たぶん Vista の Microsoft Update は私のような試行錯誤的な使い方を想定していないので、だんだん挙動がおかしくなっていったのでしょう。

仕組みがある程度分かっていれば「マニュアルに書いてないけど、この使い方はできるだろう」といった予想ができるようになります。
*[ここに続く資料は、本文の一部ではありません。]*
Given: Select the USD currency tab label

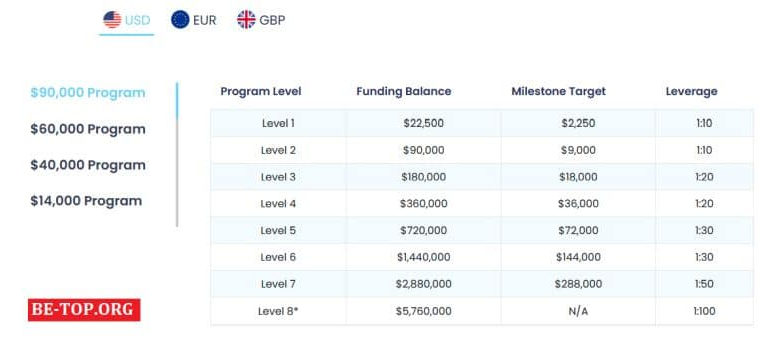Looking at the screenshot, I should click(x=138, y=21).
コンピュータに慣れていない人はそれができないから、何をするにもまずマニュアルを探そうとして、欲しい情報を見つけることができなくて戸惑うわけです。

しかし最近「熟練者の罠」とでも呼ぶべき状況を頻繁に感じるようになりました。

つまり「いままで使ってきたシステムではこうだったから、新しいシステムもこうだろう」という思い込みが原因で、不適切な判断につながる場合がある、と気づいたわけです。

先日のプリンタのトラブルも「マニュアルに書かれていないことをどう判断するか」で私が経験に頼ったことも一因のように思います。

最近は Linux をいじっていても経験を過信したことが裏目に出てヒヤリとすることがあります。

おそらく「日々ちょっとずつ変化する技術」を積み重ねていくうちに、気づいたら大きな「不連続な変化」になっていくのでしょう。

それに気づかず「ちょっとしか変化していないはずだから、自分の経験で使いこなせるはずだ」という思い込みをしてしまうのだと思います。

続編ではない方の映画「三丁目の夕日」には、故障したテレビを修理しようとするエピソードが出てきますが、私は最近うっかり「あれ」にならないように自制することが多くなりました。

人はこうして「新しいものを学習する能力の衰え」を自覚していくのでしょうか。だとすれば身につけていくべきは「もっと別の能力」です。そう、時間をおいて頭を冷やすとか、適切な相手に連絡したり相談したり任せたりするとか。。

そして今回のService Pack 1のように「泥沼をリセットしてくれるパラダイムシフト」を見極めていく必要もありそうです。